In our analysis, occult metastases were found on 107 immunostained slides, corresponding to 43 SN removed from 35 patients. There was thus a mean of three slides with occult metastases per patient, prepared, in most of the cases, from only one of the two SN isolated in each of these patients. It is important to underline that when no occult metastases are found in SN, downstream axillary nodes are generally free of occult metastases (22). The parameters that condition the elective involvement of only one SN are unclear. Malignant epithelial cells may be temporarily arrested in the first relay of the immune system. Alternatively, the hypothesis of a co-migration of the dye and of the epithelial cells has not been excluded.
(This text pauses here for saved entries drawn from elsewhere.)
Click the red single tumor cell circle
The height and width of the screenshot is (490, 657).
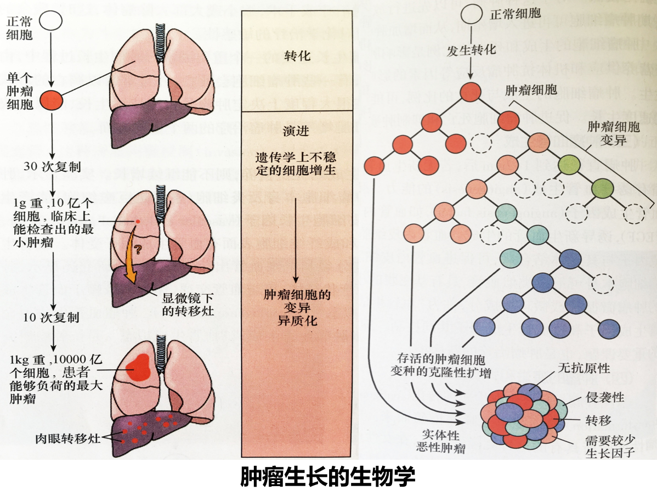[51, 100]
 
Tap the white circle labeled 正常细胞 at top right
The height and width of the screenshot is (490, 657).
[469, 14]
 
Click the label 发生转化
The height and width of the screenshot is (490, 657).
[472, 49]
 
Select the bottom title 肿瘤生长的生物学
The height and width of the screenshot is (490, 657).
[328, 476]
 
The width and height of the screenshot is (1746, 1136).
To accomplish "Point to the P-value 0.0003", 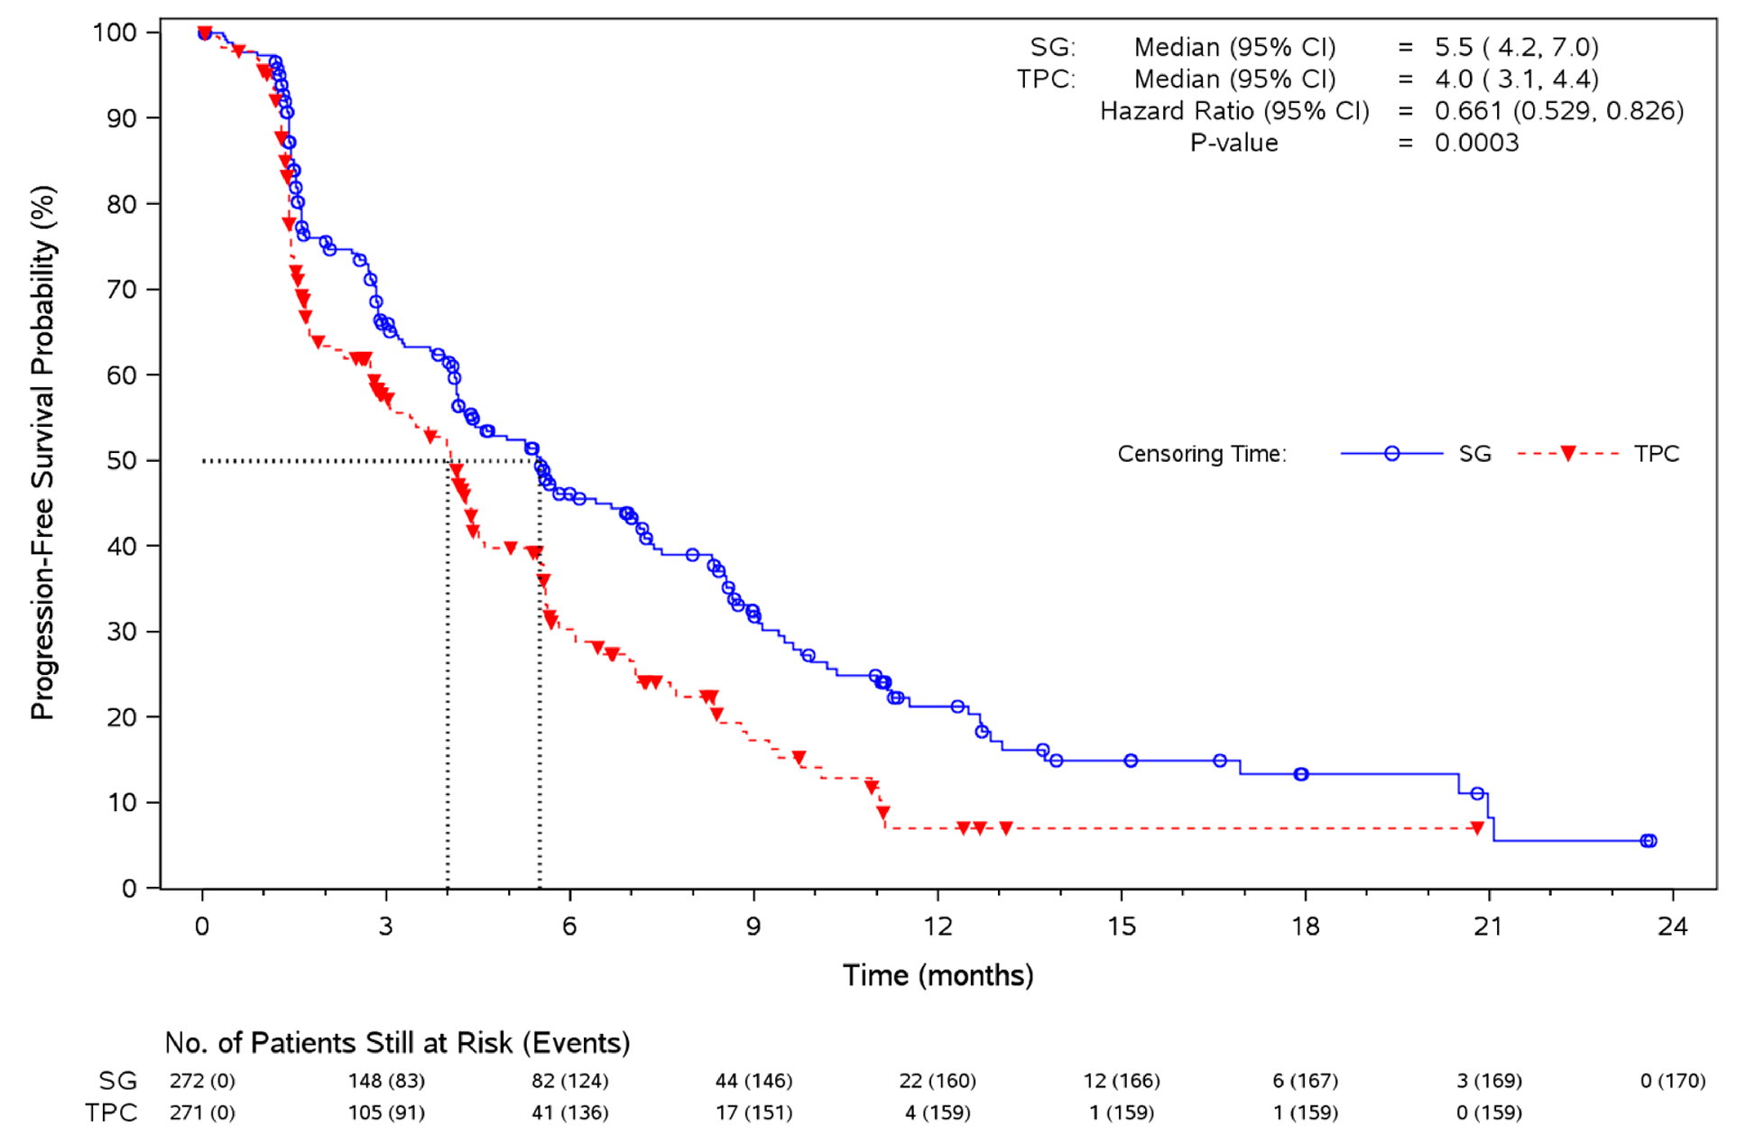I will (x=1476, y=143).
In conclusion, our study and data from the literature indicate that metastases in SN detected by standard histological analysis have strong predictive value for the involvement of downstream axillary nodes. Serial sectioning enhances the number of minimal metastatic deposits found in SN. However, an analysis limited to three histological sections taken at 150-μm intervals provides the diagnosis for the majority of patients, and such a methodology is easily applicable in daily practice. Occult metastases, detected by IHC only, have no predictive value of the status of the downstream axilla. Axillary dissection should not be performed only secondarily to the detection of immunostained cells. The prognostic value of occult metastasis in SN will be assessed by a long-term follow-up study including a large number of patients. From this perspective, it is important to standardize the technique of the histopathological analysis of SN and to record in pathological reports whether SN involvement corresponds to a metastasis, micrometastasis, or occult metastasis, the respective biological value of which are likely to be different.